AFTER four failed bids SpaceX finally stuck the landing on Friday, powering the first stage of its Falcon 9 rocket onto an ocean platform where it touched down upright after launching cargo to space.
Images of the tall, narrow rocket gliding down serenely onto a platform that SpaceX calls a droneship sparked applause and screams of joy at SpaceX mission control in Hawthorne, California.
“The first stage of the Falcon 9 just landed on our Of Course I Still Love You droneship,” SpaceX wrote on Twitter, after launch from Cape Canaveral, Florida at 4.43pm (2043 GMT).
NASA spokesman George Diller confirmed that the rocket had successfully landed, just minutes after the Falcon 9 propelled the unmanned Dragon cargo craft to orbit, carrying supplies for astronauts at the International Space Station.
SpaceX has once before managed to set the rocket down on land, but ocean attempts had failed, with the rocket coming close each time but either crashing or tipping over.

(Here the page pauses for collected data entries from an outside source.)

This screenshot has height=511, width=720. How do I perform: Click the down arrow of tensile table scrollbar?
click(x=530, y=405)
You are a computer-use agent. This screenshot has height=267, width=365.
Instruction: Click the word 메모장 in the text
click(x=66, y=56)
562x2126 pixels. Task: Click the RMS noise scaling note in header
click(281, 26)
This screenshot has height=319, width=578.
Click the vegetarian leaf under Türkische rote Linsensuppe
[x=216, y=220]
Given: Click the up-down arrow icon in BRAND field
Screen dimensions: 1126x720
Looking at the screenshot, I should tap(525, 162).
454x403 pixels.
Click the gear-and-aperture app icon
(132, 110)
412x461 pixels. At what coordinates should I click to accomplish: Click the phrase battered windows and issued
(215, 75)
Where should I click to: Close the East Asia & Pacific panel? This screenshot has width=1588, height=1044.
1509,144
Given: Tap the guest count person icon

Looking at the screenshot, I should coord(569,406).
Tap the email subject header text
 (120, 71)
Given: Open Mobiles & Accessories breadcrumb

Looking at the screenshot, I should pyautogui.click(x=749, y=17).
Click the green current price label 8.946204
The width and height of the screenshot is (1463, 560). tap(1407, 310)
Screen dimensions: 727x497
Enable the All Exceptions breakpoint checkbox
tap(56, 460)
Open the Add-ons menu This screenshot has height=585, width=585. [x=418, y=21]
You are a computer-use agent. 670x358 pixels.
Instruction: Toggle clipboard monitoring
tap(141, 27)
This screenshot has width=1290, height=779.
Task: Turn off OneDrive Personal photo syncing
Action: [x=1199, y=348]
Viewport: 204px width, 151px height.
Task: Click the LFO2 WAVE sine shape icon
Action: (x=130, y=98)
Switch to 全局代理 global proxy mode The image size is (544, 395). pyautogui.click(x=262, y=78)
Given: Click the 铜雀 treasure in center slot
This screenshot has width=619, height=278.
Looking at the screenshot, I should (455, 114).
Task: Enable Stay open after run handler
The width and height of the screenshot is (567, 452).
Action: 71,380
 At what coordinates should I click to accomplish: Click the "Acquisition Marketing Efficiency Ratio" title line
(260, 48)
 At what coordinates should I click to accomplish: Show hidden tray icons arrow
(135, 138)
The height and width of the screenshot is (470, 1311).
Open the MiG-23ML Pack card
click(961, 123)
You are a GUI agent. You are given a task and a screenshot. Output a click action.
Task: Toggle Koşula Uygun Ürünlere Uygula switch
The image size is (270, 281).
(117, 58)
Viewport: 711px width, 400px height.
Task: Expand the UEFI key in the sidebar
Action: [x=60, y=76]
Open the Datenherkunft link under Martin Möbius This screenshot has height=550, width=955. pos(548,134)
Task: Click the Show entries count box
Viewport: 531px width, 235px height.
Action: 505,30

Speaking to reporters afterwards, SpaceX CEO Elon Musk said that being able to return costly rocket parts for repeated use, instead of jettisoning them into the ocean after each launch, will make spaceflight less expensive and less harmful to the environment.
“It is just as fundamental in rocketry as it is in other forms of transport such as cars or planes or bicycles or anything,” said Musk, who also runs Tesla Motors.
Musk said it costs around $300,000 to fuel a rocket, but $60 million to build one.
“If you have got a rocket that can be fully and rapidly reused, it is somewhere on the order of a 100-fold cost reduction, in marginal costs,” he said, adding that he hoped his competitors would follow suit.
“Landed! That is amazing! World-leading ability, proven,” wrote Canadian astronaut Chris Hadfield on Twitter.
“Opens the imagination to what is possible.”
Next, the booster will undergo a series of tests, including 10-static fires on the launch pad, before engineers decide if it is in good enough shape to fly again.
If so, the next launch of the same booster could be in the next two to three months, Musk said.
“In the future, hopefully we will be able to relaunch them in a few weeks.”
In the meantime, SpaceX will keep working on perfecting its landing techniques, whether on ocean or solid ground, since both options need to be available to suit different types of missions.
Musk said about half of SpaceX’s rockets will need to land at sea, and it might take a few years to work out all the kinks.
“But I think it is proven that it can work,” he said.
“We will get it to a point where it is routine to bring it back and the only changes to the rocket are to hose it down, give it a wash, add the propellant and fly it again.”